Specifically dojo has this useless dijit widget collection. For any serious web app I doubt you would find dijit suitable to exactly your needs. Which means you have to develop your own using the query/animation/events api.

1 comments

"Most apps I worked on required only querying and events."

Well, that's not really quite the background to call the dojo widgets useless. They are a really useful set of _programmable_ widgets.

Aye, they _might_ appear to be useless to developers used to cut & paste, but if you delve a little deeper you will discover a world of useful UI widgets that can fulfill most of your needs for rich web applications.

If your needs aren't fulfilled with the provided widgets you can always make your own or modify the existing ones with the tools provided, that I must say are great at it.

Because there is really no need for the widgets dojo provides.
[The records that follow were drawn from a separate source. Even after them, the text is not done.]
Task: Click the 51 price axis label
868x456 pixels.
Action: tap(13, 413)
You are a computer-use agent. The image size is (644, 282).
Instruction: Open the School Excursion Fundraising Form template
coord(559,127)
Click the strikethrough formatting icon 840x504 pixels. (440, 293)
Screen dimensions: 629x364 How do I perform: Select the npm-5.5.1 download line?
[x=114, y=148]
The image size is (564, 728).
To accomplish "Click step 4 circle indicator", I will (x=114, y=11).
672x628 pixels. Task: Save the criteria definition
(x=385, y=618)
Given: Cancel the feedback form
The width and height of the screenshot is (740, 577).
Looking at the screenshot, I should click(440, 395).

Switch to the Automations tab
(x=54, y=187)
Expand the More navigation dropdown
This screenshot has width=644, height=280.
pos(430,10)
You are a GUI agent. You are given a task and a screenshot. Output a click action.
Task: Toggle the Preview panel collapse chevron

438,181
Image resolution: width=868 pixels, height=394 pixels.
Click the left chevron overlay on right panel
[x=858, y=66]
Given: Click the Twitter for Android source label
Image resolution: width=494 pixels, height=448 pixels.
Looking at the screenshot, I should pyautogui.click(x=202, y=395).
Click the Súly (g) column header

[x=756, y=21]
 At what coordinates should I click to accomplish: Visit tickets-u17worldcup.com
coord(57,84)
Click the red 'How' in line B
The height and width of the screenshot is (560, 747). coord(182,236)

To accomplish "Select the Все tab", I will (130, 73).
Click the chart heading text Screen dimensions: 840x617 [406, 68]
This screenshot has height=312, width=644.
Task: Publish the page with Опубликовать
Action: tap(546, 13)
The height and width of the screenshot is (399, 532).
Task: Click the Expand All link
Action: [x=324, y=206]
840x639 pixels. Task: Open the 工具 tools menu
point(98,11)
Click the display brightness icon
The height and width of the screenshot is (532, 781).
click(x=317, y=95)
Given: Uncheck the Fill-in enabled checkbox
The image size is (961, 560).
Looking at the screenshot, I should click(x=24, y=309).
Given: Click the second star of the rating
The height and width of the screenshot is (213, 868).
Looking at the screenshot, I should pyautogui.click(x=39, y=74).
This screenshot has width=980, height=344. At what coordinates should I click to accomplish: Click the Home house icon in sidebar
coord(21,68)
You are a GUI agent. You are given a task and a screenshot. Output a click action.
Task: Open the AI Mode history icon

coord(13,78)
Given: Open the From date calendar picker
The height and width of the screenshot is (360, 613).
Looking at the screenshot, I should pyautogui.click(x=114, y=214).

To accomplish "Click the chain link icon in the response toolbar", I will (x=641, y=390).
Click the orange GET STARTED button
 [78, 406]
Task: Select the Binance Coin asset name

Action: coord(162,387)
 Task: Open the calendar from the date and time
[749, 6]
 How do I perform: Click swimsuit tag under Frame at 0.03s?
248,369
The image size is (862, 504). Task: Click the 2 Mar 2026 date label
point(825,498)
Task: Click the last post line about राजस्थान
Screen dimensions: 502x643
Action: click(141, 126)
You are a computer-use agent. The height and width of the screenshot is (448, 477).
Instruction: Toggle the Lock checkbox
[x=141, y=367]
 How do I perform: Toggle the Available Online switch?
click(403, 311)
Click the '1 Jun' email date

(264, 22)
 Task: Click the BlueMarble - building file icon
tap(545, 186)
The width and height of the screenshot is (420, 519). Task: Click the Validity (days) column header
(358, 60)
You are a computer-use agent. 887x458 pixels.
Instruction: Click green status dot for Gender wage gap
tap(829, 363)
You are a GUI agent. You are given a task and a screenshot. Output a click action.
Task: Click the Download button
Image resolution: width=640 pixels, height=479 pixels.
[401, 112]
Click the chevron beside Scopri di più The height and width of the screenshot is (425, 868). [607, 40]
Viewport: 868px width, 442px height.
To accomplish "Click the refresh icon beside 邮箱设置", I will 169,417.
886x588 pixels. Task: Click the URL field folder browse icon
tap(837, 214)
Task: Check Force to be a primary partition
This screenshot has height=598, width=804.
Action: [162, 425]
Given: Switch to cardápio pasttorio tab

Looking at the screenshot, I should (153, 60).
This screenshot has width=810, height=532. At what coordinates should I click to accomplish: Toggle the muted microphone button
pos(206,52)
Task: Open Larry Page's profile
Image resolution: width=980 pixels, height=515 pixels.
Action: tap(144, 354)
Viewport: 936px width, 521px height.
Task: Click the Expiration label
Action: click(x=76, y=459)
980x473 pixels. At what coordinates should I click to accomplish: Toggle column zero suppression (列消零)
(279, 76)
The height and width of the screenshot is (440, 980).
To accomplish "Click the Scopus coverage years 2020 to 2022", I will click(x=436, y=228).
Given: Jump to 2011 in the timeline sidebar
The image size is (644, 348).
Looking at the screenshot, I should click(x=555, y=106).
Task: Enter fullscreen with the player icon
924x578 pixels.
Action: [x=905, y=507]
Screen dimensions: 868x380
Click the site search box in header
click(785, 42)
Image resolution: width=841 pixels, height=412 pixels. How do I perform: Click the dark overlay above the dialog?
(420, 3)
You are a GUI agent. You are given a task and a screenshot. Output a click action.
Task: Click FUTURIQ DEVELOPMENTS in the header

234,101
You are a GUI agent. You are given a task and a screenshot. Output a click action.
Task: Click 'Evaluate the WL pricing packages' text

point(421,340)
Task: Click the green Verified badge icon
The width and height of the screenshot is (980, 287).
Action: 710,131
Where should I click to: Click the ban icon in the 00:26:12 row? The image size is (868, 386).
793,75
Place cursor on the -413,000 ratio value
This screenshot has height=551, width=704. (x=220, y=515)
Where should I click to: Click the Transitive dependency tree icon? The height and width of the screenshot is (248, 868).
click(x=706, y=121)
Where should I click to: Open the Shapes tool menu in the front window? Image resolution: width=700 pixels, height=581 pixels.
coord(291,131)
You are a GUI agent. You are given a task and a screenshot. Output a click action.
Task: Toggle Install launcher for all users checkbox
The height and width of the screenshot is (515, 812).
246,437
In every project where a widget kind of thing was required - the requirement also included it to be developed in house, exactly suited to our needs. If we would have chosen dojo widgets we would have had to alter them heavily to do what we want, the way we want it, the way it fits with our codebase. We did that once though, and learned not do try that again.

How is using dojo widgets not "cut and paste"? Thats exactly what cut and paste is, all the jQuery stuff we develop is our own, not cut and pasted. If we really wanted to use dojo widgets, some in the team would have to dig deep into dijit, which makes the whole thing useless since they might as well develop their own "widgets" using jquery in less time, and less maintenence, and less dependency on yet another abstraction/library.